- **TASK DETAILS**: Copy out each line of the data that holds the word "accomplish".

(Recorded data)

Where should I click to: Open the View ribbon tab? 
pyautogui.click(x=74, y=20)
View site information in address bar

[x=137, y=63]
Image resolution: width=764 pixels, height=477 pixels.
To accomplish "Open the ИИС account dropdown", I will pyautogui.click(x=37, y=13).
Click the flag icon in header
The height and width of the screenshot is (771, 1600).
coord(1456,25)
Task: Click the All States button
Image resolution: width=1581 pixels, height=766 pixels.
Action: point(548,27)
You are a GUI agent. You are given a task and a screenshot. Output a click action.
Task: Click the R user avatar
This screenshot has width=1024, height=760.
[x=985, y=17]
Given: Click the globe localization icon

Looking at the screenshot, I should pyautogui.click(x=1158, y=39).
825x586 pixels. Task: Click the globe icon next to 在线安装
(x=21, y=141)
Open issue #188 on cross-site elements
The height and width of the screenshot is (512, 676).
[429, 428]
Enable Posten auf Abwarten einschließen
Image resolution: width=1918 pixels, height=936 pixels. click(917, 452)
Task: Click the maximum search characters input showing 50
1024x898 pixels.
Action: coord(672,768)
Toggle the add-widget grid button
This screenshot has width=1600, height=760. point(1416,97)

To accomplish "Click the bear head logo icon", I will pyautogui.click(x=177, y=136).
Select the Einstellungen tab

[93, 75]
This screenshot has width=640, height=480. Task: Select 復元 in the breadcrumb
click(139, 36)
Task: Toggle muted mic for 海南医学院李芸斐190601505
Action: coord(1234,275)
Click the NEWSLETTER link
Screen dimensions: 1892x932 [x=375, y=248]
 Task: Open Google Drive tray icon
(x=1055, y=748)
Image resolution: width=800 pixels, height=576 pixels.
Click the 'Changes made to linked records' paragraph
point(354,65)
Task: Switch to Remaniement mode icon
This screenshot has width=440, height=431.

- **EXERCISE RESULT**:
To accomplish "Open the ИИС account dropdown", I will pyautogui.click(x=37, y=13).
To accomplish "Click the bear head logo icon", I will pyautogui.click(x=177, y=136).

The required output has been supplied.